Excerpts from a dataset
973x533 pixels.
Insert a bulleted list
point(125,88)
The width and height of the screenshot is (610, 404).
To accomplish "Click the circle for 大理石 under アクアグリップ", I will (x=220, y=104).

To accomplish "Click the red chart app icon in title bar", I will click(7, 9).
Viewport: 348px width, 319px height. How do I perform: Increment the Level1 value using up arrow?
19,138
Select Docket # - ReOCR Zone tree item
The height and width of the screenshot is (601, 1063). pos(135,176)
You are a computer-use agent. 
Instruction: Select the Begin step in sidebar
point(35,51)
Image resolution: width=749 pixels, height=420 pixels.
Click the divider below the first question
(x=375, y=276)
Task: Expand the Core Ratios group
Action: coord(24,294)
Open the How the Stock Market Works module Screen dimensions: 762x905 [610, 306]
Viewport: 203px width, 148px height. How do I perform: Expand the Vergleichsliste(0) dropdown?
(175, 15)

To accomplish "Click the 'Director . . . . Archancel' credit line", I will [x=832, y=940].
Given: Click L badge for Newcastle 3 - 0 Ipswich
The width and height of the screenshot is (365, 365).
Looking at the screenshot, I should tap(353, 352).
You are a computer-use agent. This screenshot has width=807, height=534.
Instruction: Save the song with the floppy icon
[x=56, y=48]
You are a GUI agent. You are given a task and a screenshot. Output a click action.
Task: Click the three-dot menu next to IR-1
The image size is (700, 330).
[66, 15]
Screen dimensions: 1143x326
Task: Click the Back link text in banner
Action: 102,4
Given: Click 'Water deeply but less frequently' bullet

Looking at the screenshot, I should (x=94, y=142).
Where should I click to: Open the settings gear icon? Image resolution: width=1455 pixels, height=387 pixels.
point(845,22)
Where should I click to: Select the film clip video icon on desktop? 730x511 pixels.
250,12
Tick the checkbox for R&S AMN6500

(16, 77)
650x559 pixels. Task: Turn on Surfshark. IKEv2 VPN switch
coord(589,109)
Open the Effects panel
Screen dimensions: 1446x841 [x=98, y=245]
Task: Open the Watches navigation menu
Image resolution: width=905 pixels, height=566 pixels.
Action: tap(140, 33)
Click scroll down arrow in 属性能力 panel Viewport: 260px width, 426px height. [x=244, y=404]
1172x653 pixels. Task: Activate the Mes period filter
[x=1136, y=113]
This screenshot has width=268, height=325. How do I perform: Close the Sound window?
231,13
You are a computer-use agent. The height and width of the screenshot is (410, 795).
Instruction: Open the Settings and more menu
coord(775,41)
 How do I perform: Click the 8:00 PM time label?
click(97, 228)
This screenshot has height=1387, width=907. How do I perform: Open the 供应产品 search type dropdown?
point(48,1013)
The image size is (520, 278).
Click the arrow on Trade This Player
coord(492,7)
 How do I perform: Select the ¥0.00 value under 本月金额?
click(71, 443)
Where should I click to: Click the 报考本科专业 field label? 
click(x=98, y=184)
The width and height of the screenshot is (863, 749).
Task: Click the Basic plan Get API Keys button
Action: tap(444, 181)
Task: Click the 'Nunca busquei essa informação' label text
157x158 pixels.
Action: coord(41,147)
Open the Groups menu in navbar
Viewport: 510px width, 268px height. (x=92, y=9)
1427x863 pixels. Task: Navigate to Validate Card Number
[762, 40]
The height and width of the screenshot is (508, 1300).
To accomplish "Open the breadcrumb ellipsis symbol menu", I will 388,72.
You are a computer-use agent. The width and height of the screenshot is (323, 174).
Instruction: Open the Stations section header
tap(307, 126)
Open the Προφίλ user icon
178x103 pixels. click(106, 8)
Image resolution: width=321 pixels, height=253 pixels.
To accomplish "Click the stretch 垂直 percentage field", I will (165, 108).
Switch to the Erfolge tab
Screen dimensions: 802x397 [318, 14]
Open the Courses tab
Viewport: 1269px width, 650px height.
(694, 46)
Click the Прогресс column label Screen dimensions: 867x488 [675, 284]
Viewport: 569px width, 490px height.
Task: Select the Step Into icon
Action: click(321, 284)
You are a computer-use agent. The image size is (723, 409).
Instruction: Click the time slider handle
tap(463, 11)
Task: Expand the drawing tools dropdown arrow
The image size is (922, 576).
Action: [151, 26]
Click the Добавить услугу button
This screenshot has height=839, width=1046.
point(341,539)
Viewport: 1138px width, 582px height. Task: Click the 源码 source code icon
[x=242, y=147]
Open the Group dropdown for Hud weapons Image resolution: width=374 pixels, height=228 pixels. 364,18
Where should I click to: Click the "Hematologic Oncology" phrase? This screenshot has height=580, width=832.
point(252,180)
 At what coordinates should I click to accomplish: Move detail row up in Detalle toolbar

* REQUIRED WORK
Output exactly the lines of the records from the first through the one bearing "Open the How", both ends included.

* REPLY
973x533 pixels.
Insert a bulleted list
point(125,88)
The width and height of the screenshot is (610, 404).
To accomplish "Click the circle for 大理石 under アクアグリップ", I will (x=220, y=104).

To accomplish "Click the red chart app icon in title bar", I will click(7, 9).
Viewport: 348px width, 319px height. How do I perform: Increment the Level1 value using up arrow?
19,138
Select Docket # - ReOCR Zone tree item
The height and width of the screenshot is (601, 1063). pos(135,176)
You are a computer-use agent. 
Instruction: Select the Begin step in sidebar
point(35,51)
Image resolution: width=749 pixels, height=420 pixels.
Click the divider below the first question
(x=375, y=276)
Task: Expand the Core Ratios group
Action: coord(24,294)
Open the How the Stock Market Works module Screen dimensions: 762x905 [610, 306]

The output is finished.